I'm not the one you were talking to.

The point I was making was that the polls didn't say 'Hillary would win in a landslide.' Especially the 538 polls.

They've still got the forecast from November 8th up: projects.fivethirtyeight.com...

The aggregate of polling for the time gave Clinton a 71.4% chance of winning the election with an average of 48.5% of the popular vote. Trump had a 28.6% chance of winning the election with an average of 44.9% of the popular vote.

Hillary Clinton lost with 48.2% of the vote (a difference of -0.3 from average projections) and Donald Trump won with 46.1% of the vote (a difference of +1.2 from average projections). It was, really, Gary Johnson who underperformed with a difference of nearly -1.8 from the 5% average he was likely to get.

The polls weren't wrong so much as the interpretation of the polls was.
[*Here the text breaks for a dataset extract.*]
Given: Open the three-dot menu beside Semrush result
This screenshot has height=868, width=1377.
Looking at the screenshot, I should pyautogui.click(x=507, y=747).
That's the fundamental issue with reporting on polling and statistics; taking the numbers to mean that this is exactly how the results are going to be.

I could go on and on and on about this but there are reasons why, when you see a poll or a statistic, you should look for the (+/-) at the end of the number shown. If you're seeing a poll showing a candidate winning with 54%(+/-10) then that's not a great poll to pay attention to. It's a good baseline but I wouldn't bet the farm on it.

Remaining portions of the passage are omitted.